Seperti dilaporkan Kompas, sekitar 200 mahasiswa BEM Seluruh Indonesia dan Kesatuan Aksi Mahasiswa Muslim Indonesia (KAMMI) berunjuk rasa menentang Boediono, Senin (3/5). Mahasiswa menuntut Boediono mundur sebagai bentuk tanggung jawab.

Mahasiswa berunjuk rasa di gerbang utama menuju Kampus UGM sejak pukul 10.00. Dua kelompok mahasiswa itu mendobrak barikade pengamanan polisi dan satpam kampus. Aksi menjadi ricuh saat mahasiswa dan aparat keamanan saling dorong. Kericuhan mereda setelah aparat bersedia menerima enam perwakilan mahasiswa UGM.
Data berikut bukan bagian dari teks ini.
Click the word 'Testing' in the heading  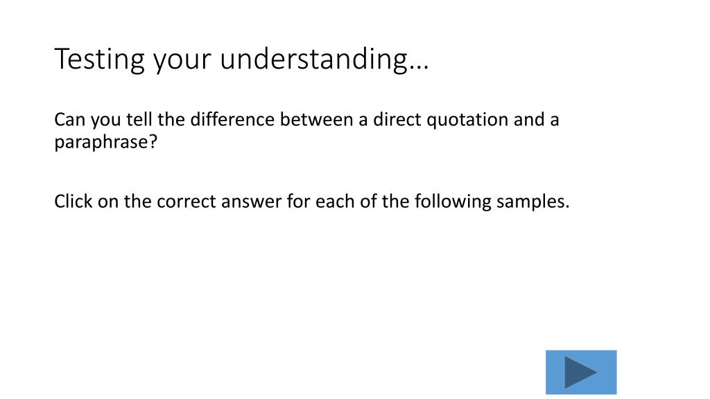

Ketua BEM UGM Aza El Munadiyan mengatakan, kedatangan dan unjuk rasa mahasiswa untuk mendorong proses hukum Century yang saat ini mandek. Koordinator aksi KAMMI DIY, Lakso Anindito, mengatakan, mereka menolak intervensi kekuasaan terhadap kinerja Komisi Pemberantasan Korupsi (KPK) dalam kasus Century.

Saat memberikan kuliah umum di Balai Senat UGM, Boediono menyampaikan bahwa penyelamatan Bank Century dilakukan untuk mencegah terjadinya krisis ekonomi hebat, seperti terjadi pada 1997-1998.

Menurut Boediono, saat keputusan pemberian dana talangan (bail out), Indonesia tengah terkena dampak krisis ekonomi global yang membuat sejumlah besar dana investor ditarik ke luar negeri. Hal ini mengakibatkan perekonomian Indonesia kekurangan likuiditas.

”Saat itu, penutupan satu bank, sekecil apa pun bank itu, akan memicu timbulnya krisis ekonomi parah, seperti 1997- 1998. Biarpun Century termasuk bank kecil, saat itu tetap harus diselamatkan untuk menyelamatkan perekonomian nasional,” katanya.

Dan Boediono menegaskan dirinya siap bertanggung jawab apabila dinyatakan bersalah dalam proses hukum atas kasus Bank Century ini. ”Saya siap bertanggung jawab dunia akhirat atas keputusan ini.”